## [Excerpted passage]
The football world’s war on free speech

Football authorities are attempting to insist on what political values players and supporters should represent

AS Monaco FC midfielder Mohamed Camara has been suspended for four matches after covering up an LGBT support badge on his game jersey during a recent Ligue 1 match.

The badge featured as part of a “rainbow shirt scheme” originally established three years ago by French football’s governing body, the Ligue de Football Professionnel (LRP), which obligates clubs in France’s top two divisions to customise their shirts for one matchday every season to coincide with “International Day against Homophobia, Transphobia and Biphobia”.

Camara, a 24 year-old Mali international, didn’t speak out against the campaign, or overtly condemn any particular group, but simply placed white tape over the campaign logo on his chest during the club’s 4-0 win over Nantes on 19th May.

In a statement, the LFP said it took the decision to impose the ban “after hearing from Camara, and noting his refusal during the meeting to carry out one or more actions to raise awareness of the fight against homophobia”. As a practising Muslim, Camara cited “religious reasons” for refusing to take part in the initiative.

## [Data]

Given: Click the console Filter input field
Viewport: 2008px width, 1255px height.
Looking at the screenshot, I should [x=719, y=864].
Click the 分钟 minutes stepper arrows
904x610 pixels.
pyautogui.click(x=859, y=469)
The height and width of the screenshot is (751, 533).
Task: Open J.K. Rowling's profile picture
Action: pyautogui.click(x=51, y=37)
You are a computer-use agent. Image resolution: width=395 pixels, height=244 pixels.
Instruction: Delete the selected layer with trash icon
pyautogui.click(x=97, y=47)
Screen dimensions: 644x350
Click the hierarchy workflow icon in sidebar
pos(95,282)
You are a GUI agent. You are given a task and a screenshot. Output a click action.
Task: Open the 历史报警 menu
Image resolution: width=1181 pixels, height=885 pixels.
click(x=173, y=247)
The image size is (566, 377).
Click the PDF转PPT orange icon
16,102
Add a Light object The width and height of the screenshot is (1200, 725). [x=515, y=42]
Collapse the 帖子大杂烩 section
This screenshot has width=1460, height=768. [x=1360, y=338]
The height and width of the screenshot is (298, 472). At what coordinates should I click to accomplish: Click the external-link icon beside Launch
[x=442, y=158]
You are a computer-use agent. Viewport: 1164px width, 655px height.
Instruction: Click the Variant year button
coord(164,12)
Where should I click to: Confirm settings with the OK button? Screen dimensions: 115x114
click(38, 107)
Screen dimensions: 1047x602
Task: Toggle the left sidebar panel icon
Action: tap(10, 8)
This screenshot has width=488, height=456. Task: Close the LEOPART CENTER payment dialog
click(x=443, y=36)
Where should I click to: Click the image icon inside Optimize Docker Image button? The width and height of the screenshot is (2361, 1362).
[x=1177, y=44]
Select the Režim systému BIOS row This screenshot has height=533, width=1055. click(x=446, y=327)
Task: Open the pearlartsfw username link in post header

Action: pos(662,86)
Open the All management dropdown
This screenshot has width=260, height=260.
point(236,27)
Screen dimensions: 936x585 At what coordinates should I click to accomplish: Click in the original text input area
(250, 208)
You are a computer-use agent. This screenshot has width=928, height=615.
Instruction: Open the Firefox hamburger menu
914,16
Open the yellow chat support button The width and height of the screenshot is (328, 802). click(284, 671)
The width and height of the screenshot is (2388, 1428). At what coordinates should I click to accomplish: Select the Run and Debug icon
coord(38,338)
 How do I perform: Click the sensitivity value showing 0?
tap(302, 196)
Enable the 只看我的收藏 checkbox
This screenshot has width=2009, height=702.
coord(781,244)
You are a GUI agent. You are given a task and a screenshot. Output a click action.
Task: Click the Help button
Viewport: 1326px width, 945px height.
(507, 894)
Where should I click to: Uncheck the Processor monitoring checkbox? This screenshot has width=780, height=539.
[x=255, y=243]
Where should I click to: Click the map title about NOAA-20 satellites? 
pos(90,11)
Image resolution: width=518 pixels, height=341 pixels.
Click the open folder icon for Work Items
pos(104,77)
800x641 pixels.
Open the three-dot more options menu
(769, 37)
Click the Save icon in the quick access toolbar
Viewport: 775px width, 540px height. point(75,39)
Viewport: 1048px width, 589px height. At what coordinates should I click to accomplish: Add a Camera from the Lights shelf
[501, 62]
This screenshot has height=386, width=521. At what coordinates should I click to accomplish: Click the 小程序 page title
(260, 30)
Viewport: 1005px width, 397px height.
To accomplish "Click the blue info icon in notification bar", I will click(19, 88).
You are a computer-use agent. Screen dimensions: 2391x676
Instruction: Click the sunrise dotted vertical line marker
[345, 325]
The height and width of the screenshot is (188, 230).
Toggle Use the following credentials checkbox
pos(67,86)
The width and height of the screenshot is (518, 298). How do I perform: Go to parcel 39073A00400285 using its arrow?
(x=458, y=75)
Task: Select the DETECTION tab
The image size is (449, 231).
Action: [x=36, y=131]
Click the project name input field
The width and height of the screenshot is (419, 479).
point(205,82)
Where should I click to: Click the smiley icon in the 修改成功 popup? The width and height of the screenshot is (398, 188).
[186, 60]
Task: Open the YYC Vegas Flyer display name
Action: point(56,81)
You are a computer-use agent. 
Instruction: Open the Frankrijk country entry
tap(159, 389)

## [Task A]
In the article on football and free speech, restate the passage starting at "AS Monaco FC" and ending at "Ligue 1 match.", swapping "suspended" for "banned".
## [Task B]
Condense the paragraph of the article on football and free speech that begins "The badge featured as part of" into a shorter version that keeps its main facts.
## [Task C]
According to the article on football and free speech, what was the score of the match against Nantes in which Camara covered the logo?

## [Solution A]
AS Monaco FC midfielder Mohamed Camara has been banned for four matches after covering up an LGBT support badge on his game jersey during a recent Ligue 1 match.

## [Solution B]
The badge belonged to a "rainbow shirt scheme" that the Ligue de Football Professionnel, French football's governing body, set up three years ago. The scheme requires clubs in France's top two divisions to customise their shirts for one matchday each season, timed to coincide with "International Day against Homophobia, Transphobia and Biphobia".

## [Solution C]
The club won 4-0.